SOUTH ORANGE, NJ — Watershed Literary Events, the spoken-word series sponsored by the Department of Cultural Affairs in South Orange, will host its first reading of the year on Sunday, March 13, at 2 p.m. on Zoom. The event is free and open to the public, and can be accessed at https://us02web.zoom.us/j/85329267522.
March is also Women’s History Month and, for the first time in three years, Watershed will be featuring two outstanding women poets, Cynthia Dewi Oka and Jane Wong.
U.S. poet laureate Joy Harjo describes Oka’s work in her book “Salvage? as that of a modern “visionary, a word prophet.” Born in Bali, Indonesia, Oka immigrated to Vancouver, Canada, at the age of 10. Her work is informed by the complexities of her heritage and immigrant experiences; her 15 years organizing for gender, racial, economic and migrant justice; and her life as a young, single mother. A visual artist, performer, fiction and essay writer, as well as poet, Oka’s most recent collection of poems is “Fire Is Not a Country,” 2021; she is also the author of “Nomad of Salt and Hard Water,” 2016. Oka lives in Collingswood.
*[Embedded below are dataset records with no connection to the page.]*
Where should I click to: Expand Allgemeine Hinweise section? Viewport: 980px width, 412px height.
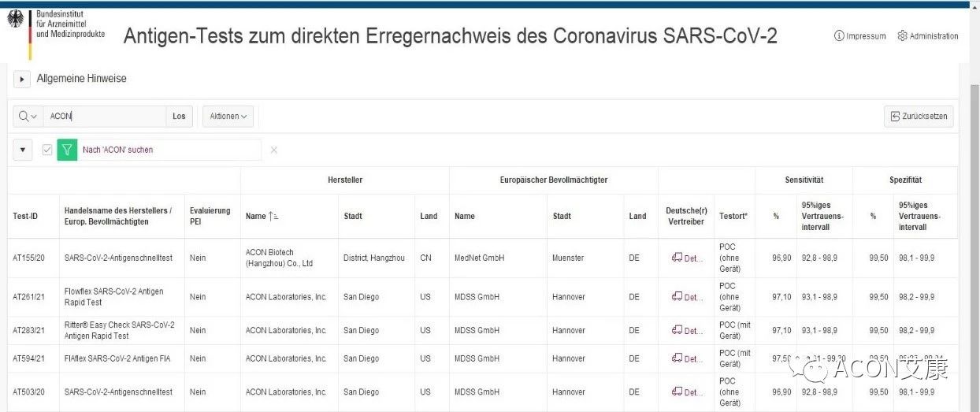(x=22, y=79)
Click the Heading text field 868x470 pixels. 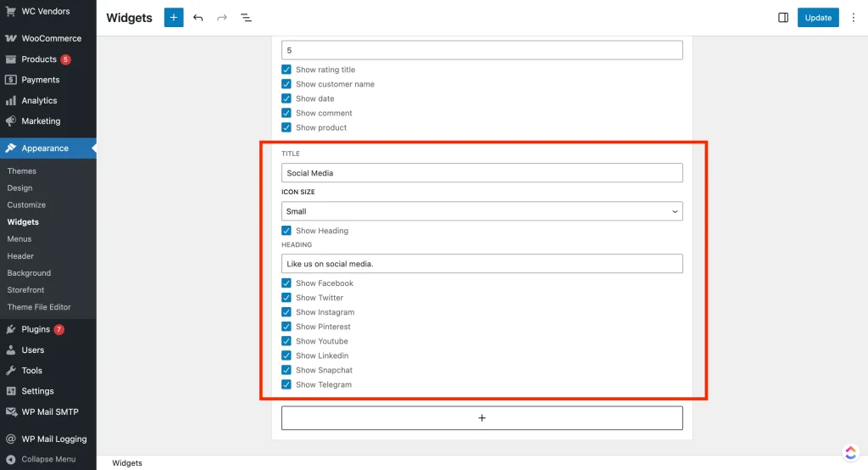point(481,264)
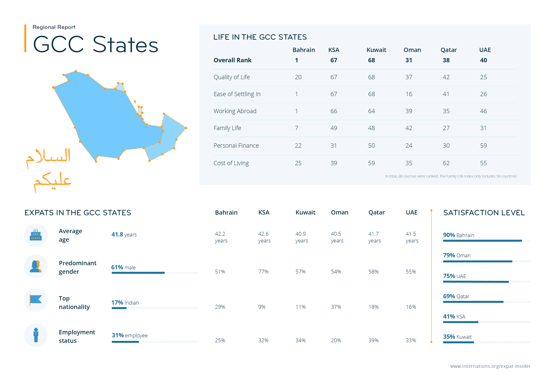Click the 17% Indian nationality bar
This screenshot has height=392, width=555.
155,308
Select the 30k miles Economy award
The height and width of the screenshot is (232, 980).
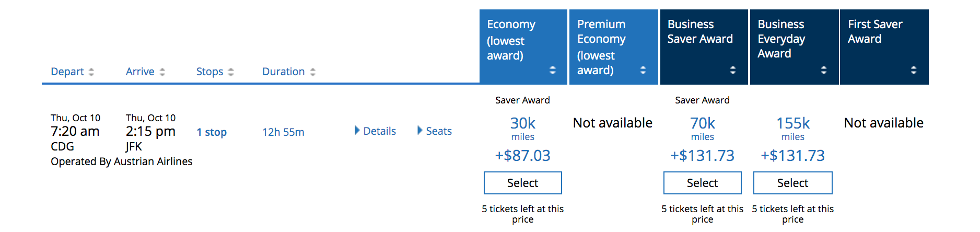pos(522,183)
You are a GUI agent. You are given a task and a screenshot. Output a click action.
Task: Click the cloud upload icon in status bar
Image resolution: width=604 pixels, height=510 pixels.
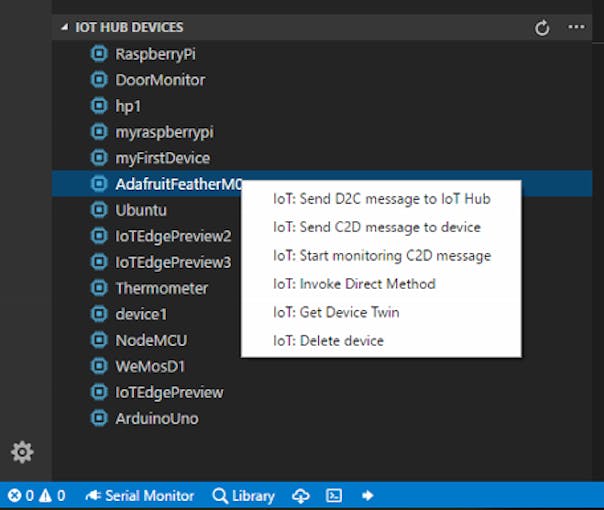pos(300,496)
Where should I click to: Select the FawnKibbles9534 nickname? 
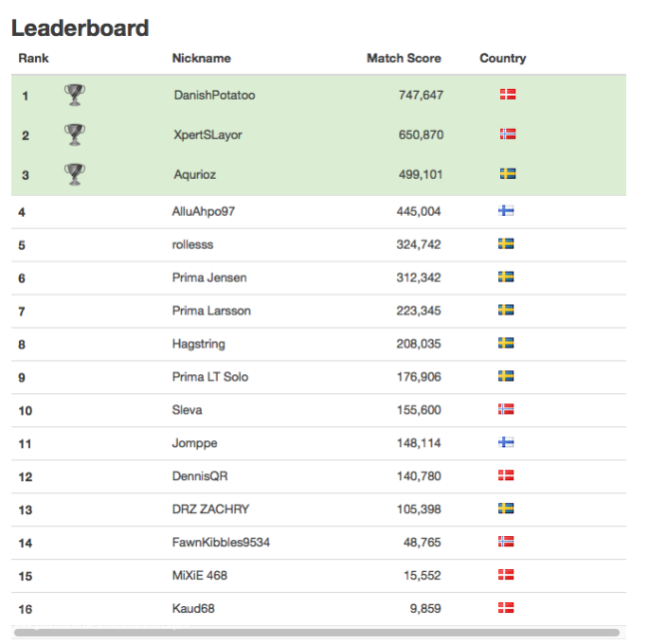[x=221, y=542]
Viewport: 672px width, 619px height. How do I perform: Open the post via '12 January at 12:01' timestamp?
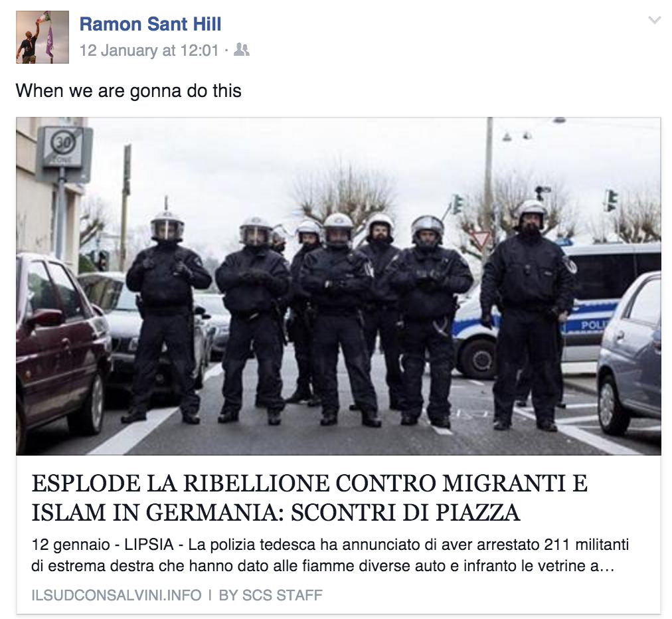149,50

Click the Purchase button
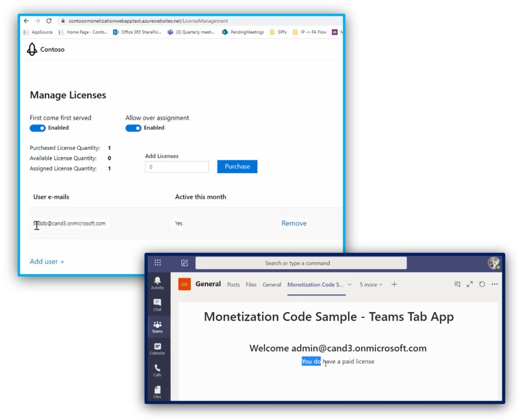237,167
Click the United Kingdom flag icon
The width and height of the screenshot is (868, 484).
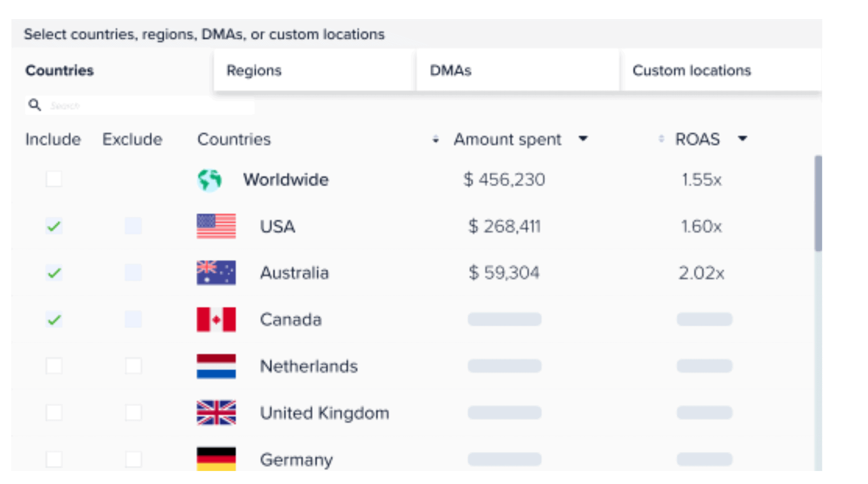[216, 412]
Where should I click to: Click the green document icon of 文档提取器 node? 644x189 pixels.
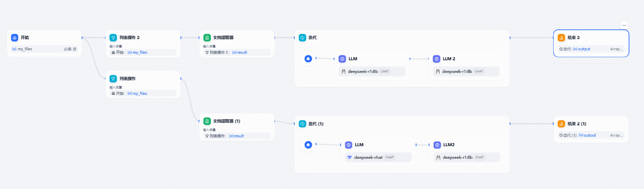pos(207,38)
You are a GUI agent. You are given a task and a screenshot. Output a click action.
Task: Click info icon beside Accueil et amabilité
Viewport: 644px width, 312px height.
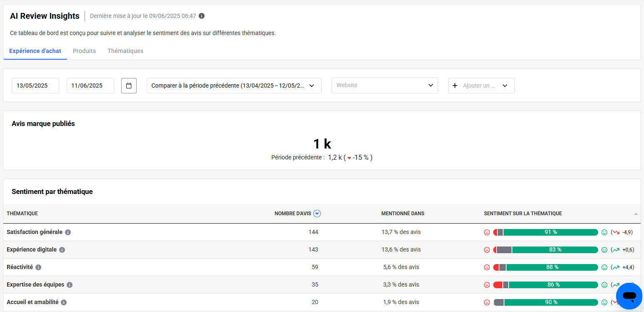[64, 302]
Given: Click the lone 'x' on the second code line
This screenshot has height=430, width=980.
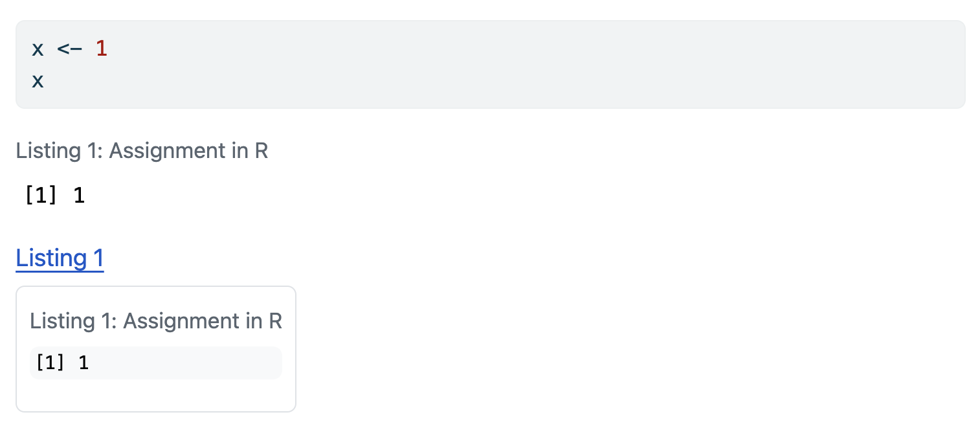Looking at the screenshot, I should coord(38,81).
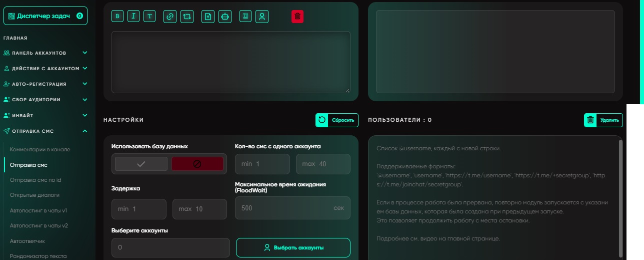644x260 pixels.
Task: Expand the Панель аккаунтов sidebar section
Action: click(46, 53)
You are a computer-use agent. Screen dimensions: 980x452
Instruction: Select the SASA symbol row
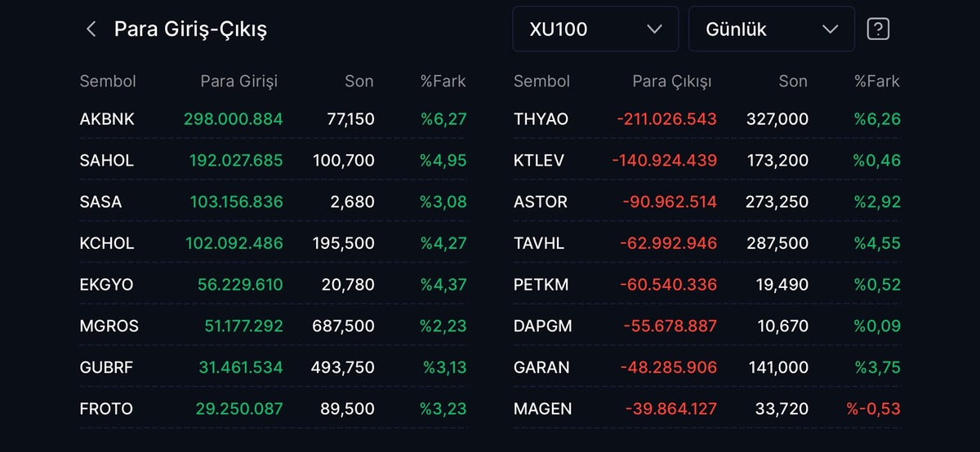click(273, 202)
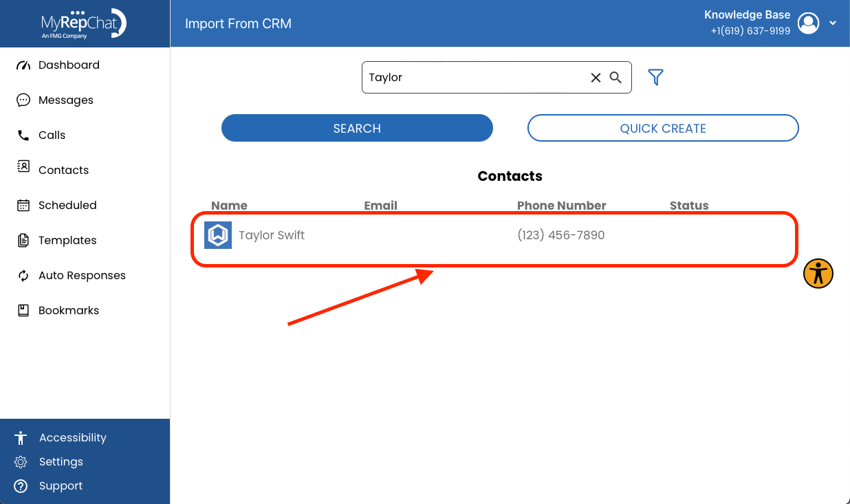This screenshot has height=504, width=850.
Task: Click the SEARCH button
Action: [357, 128]
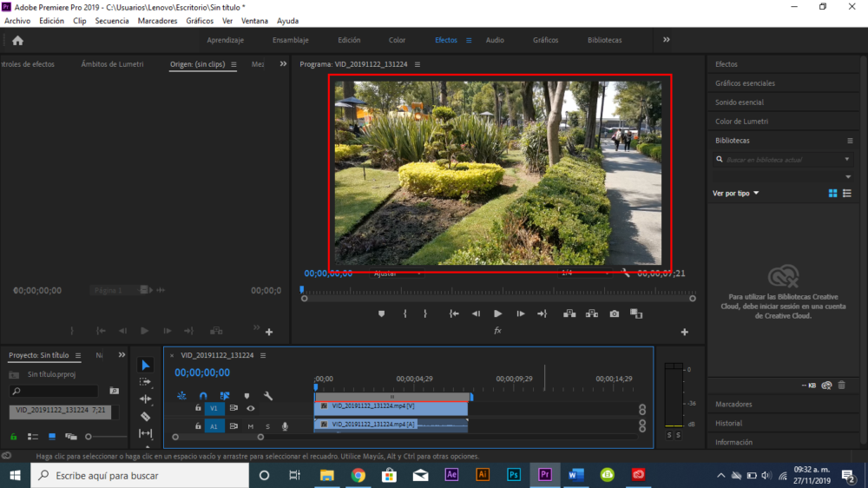Toggle visibility eye for track V1
Image resolution: width=868 pixels, height=488 pixels.
click(251, 408)
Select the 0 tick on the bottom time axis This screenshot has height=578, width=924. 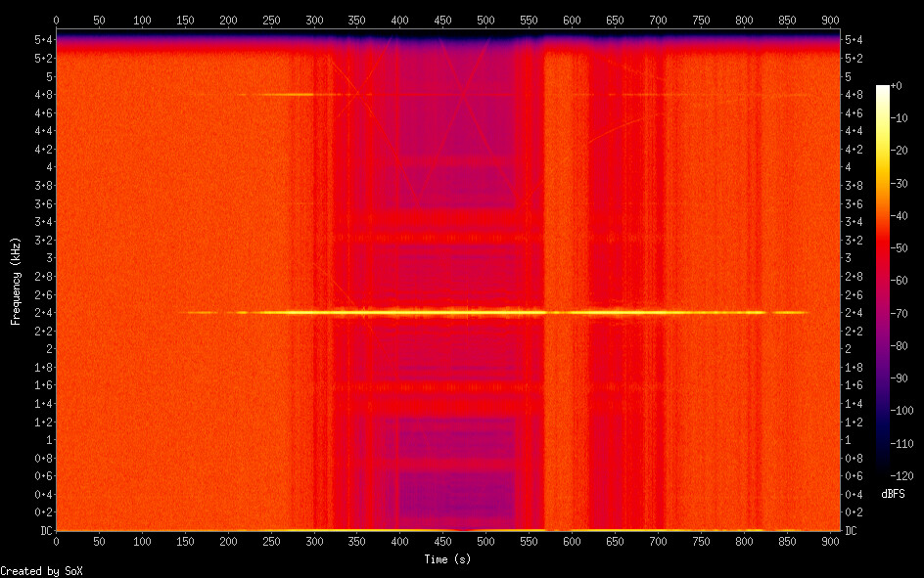click(56, 542)
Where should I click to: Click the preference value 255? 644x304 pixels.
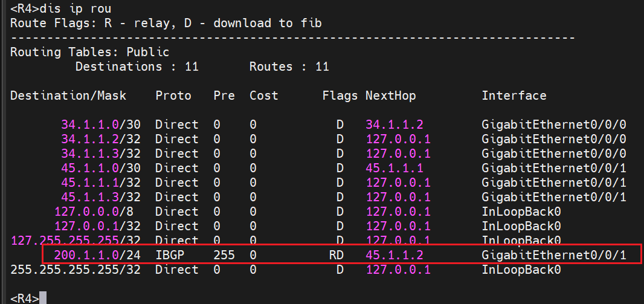coord(224,255)
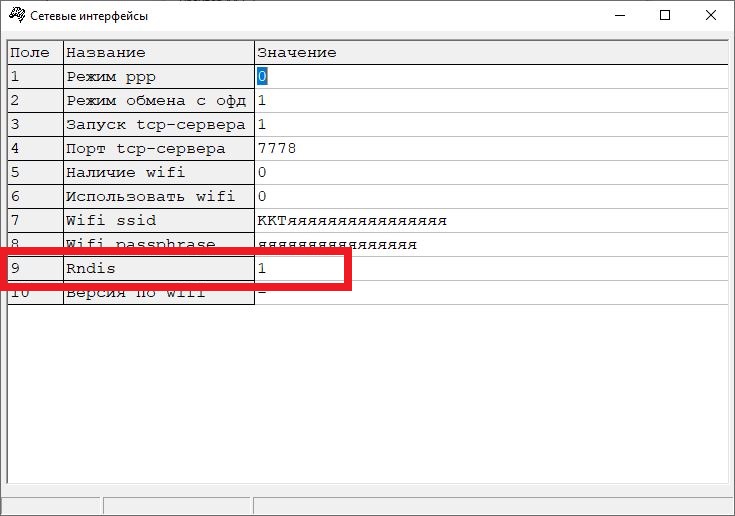Click the field number 5 cell
This screenshot has height=516, width=735.
(35, 173)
Wong, a poet and artist, has dedicated her latest poetry collection, “How to Not Be Afraid of Everything,” 2021, to her grandparents and to those lost in the Great Leap Forward. Her own mother survived the Great Famine in China during the 1960s. Wong is a self-described restaurant baby, having grown up in a Chinese American restaurant at the Jersey Shore. In much of her work, she reclaims “ghosts” of her past that invoke hunger, gluttony and food waste. An associate professor of creative writing at Western Washington University, Wong is also the author of the collection “Overpour,” 2016. Her debut memoir, “Meet Me Tonight in Atlantic City,” is forthcoming from Tin House in 2023.